The world needs more angels who send letters like this. After my divinity rejections I received one. And two friends, in conversations I will never forget, responded to the news by saying YOU DO NOT NEED ANY INSTITUTIONS TO DO THIS WORK.
They showed no hesitation or doubt. Their voices, now joined by yours, reverberate in my head as application season approaches again. :)
YES, your friends are so luck to have you and visa versa. I just know it. And yes, part of this is really owning that we don't need permission to do our work, whatever it may be. We just do it. And keep doing it. And the support will come when we're in right relationship. I believe in you!
I'm once again indebted to Courtney for a characteristically eloquent expression directed at how one tries to cope with heartbreaking rejection. This experience came to me often in my academic career, and then watching it happen to innumerable students at Barnard when, however highly qualified, they were rejected by various professional schools. I'd try to console them in words as powerful as Courtney's and I only wish that mine were as wise and perhaps touched them deeply as I'm moved by these.
I know that this will sound pedantic or abstract, yet I must add to Courtney's message a criticism of the particular version of intense competition that our version of capitalism fosters. I'm too far to the left not to place a lot blame on the economic system that this country has created and continues to foster. If the current gross inequality of wealth were being redressed, then I'd feel more optimistic, but the opposite is happening, as it continues to increase. Predictably, then, as an aged professor, I recommend sources that I find useful: Noam Chomsky, Richard D. Wolff, and Judith Butler, especially her recent "The Force of Nonviolence" that implores us to think out of the box by conceiving a revolutionary "new imaginary" through radical collective nonviolent action.
Once again, many thanks to Courtney for this inspiring message. Peace, DD
Yes, our economic and political systems don't support the arts and other care-oriented professions, so many of us are left scrambling for support for life-giving and saving work when it should be seen as fundamental to our society. Love this expansion, DD.
I tried something new the last time I got rejected from something I really wanted. I let myself be sad. I granted myself permission to feel all the bad feelings, for however long it took.
Historically, I try to look on the bright side to avoid the discomfort of feeling, well, anything bad about it at all.
This time, before I rushed to tell my husband or best friend or Mom why it was actually a good thing I had gotten rejected because X,Y,or Z... I took a headphone-less walk around the block, shed a few tears, told myself it royally sucked, and let myself talk shit about the hiring committee in my head.
The sadness and disappointment feelings faded much faster than I anticipated, because, well, you know, I let them out.

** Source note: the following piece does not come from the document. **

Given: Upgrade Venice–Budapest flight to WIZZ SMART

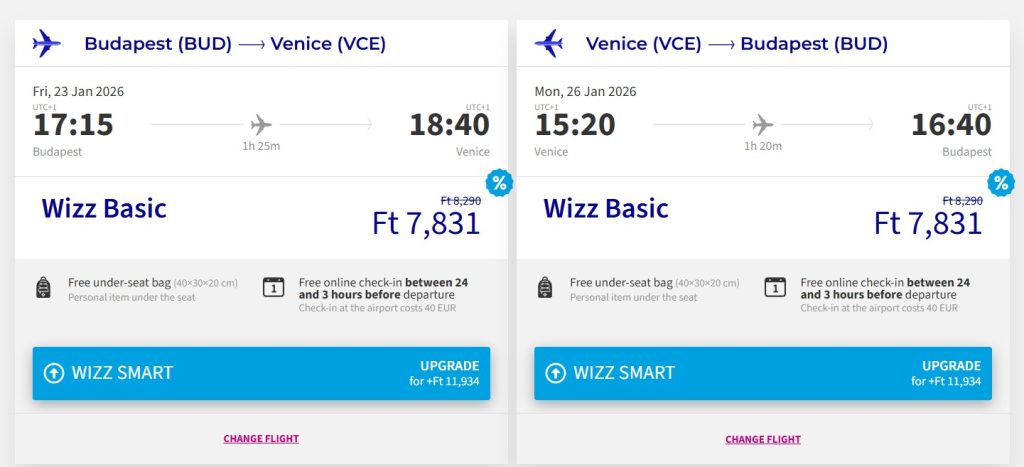Looking at the screenshot, I should pos(763,373).
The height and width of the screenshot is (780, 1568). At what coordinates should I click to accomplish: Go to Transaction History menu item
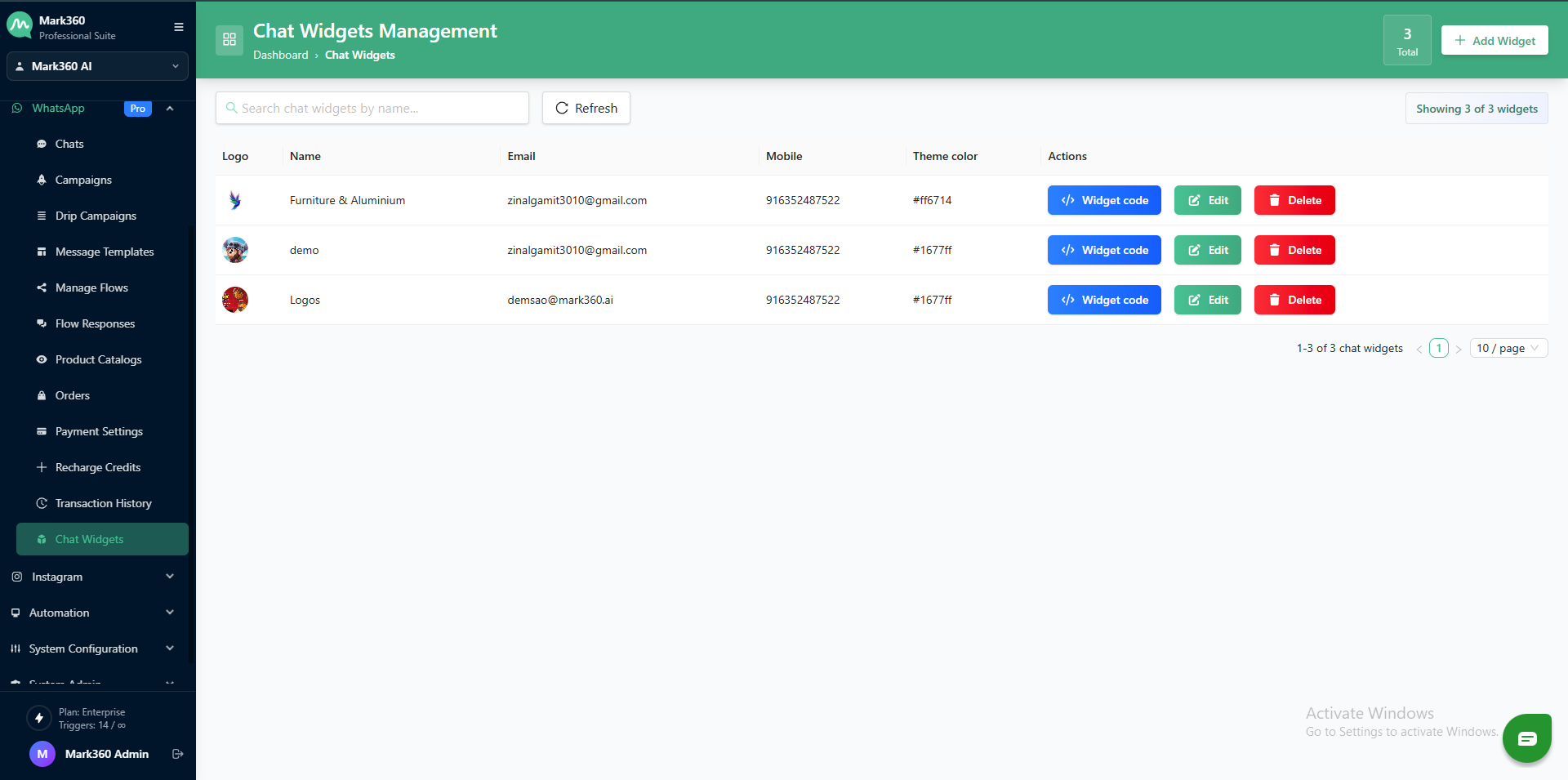click(x=103, y=503)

Now that is maturity right there. I'm a smooth-over-the-sadness-with-silver-lining-stories gal myself, so I really get this. Good on you.
I spent a couple of fraught years on the academic job market in the 1990s before landing a job, and then I spent many more years on academic search committees for humanities faculty positions. We always had 100 or more highly qualified candidates for each opening, and it was simply heart-breaking to see the dreams of so many committed people crushed. You have beautifully captured the pain and also the fact that rejection usually has nothing to do with the candidate.